NEWS

Tuesday, July 19, 2011

Sealed classes in .NET …

While tinkering with C#, I was experimenting with declaring methods “virtual.” This effectively tells subclasses “you can override this method with your own implementation.” After some more tinkering, it seems you can also hide methods that are not declared virtual by prefixing them with “new.” But there is a difference:




using System;



public class A {

public void method() {

Console.WriteLine("A.method");

}

public virtual void method2() {

Console.WriteLine("A.method2");

}

}



public class B : A {

new public void method() {

Console.WriteLine("B.method");

}

public override void method2() {

Console.WriteLine("B.method2");

}

}



The compiler will not complain about this situation. Now pretend that we execute this: B b = new B(); b.method(); b.method2();. We get the output we expect:



B.method

B.method2



Now let’s try A b = new B(); b.method(); b.method2();. See the difference? This time we store the B in an A reference.



A.method

B.method2



Java users will be shocked at this behaviour. But B.method overrides A.method, right?



Wrong. It hides A.method. If we had said A b = new B(); (b as B).method(); we would get the output we expect. This behavior comes directly from C++: if a non-virtual method is “overridden” then which method gets called depends on the reference type used to call it!



This serves two purposes:



  1. If a method is not declared virtual, the CLR doesn’t have to waste time looking for overridden methods on child classes; it can jump directly to the method.
  2. The virtual modifier can be thought of as giving permission to override. If you target a non-virtual method you know it will behave the same way, so long as you are using the same reference type when invoking it.

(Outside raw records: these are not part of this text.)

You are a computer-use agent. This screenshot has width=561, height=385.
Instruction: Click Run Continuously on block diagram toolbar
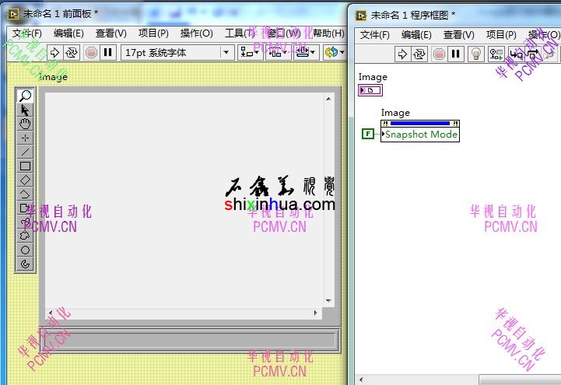[x=420, y=54]
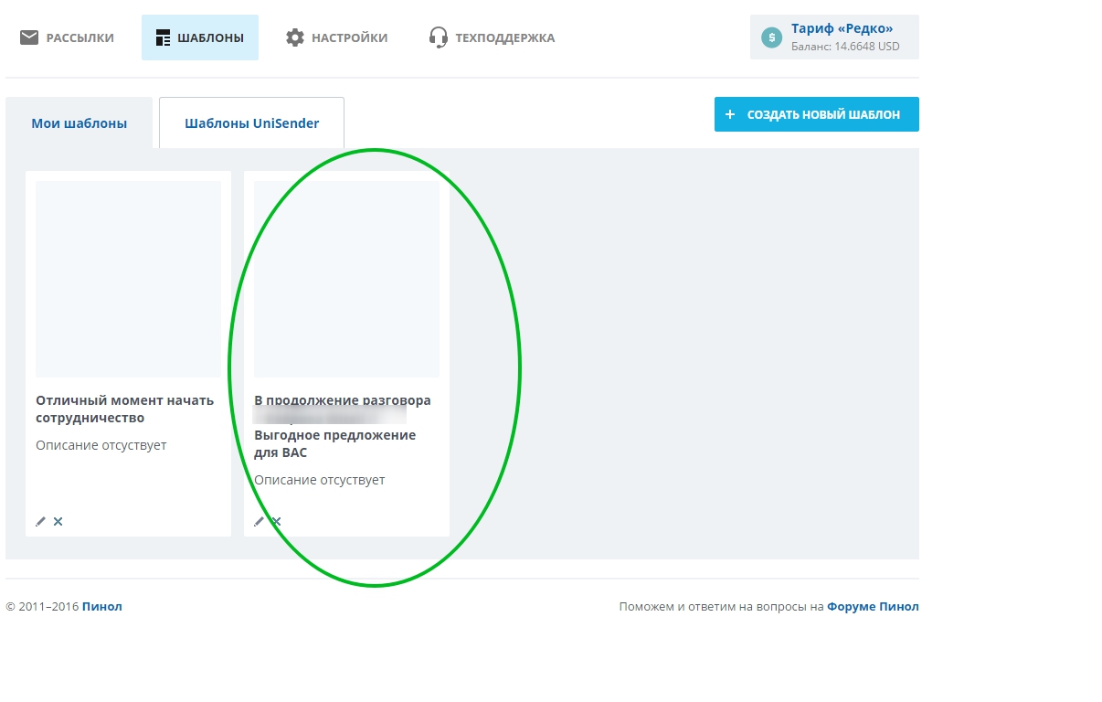This screenshot has width=1102, height=702.
Task: Delete the 'Отличный момент' template via X icon
Action: click(x=58, y=522)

Which brings me to the question of the day. C# (and any .NET language) supports the notion of a “sealed” class — one that cannot be derived from at all. Immutable classes, such as System.String, are sealed to prevent tampering that could aggravate developers or compromise the entire .NET security architecture.



But what if System.String weren’t sealed? Why, nothing! Almost. Methods overloaded from Object (such as ToString) are implicitly virtual — but if they were marked “sealed” in System.String they are effectively “un-virtualed!” Redefining ToString in a subclass would require “new” and would exhibit the same behavior as the example above. For example:



using System;



public class A {

public virtual void Foo() {

Console.WriteLine("A");

}

}



public class B : A {

public sealed override void Foo() {

Console.WriteLine("B");

}

}



public class C : B {

new public void Foo() {

Console.WriteLine("C");

}

}



public class R {

public static void Main() {

C c = new C();

B b = c;

A a = b;



a.Foo();

b.Foo();

c.Foo();

}

}



This outputs the expected:



B

B

C



The benefit of un-sealing these classes is that we could subclass System.String to add our own properties, be able to pass this object around as if it were a string, and not sacrifice the integrity of its immutability. As long as none of System.String’s immutable information is protected or public, we can’t touch it.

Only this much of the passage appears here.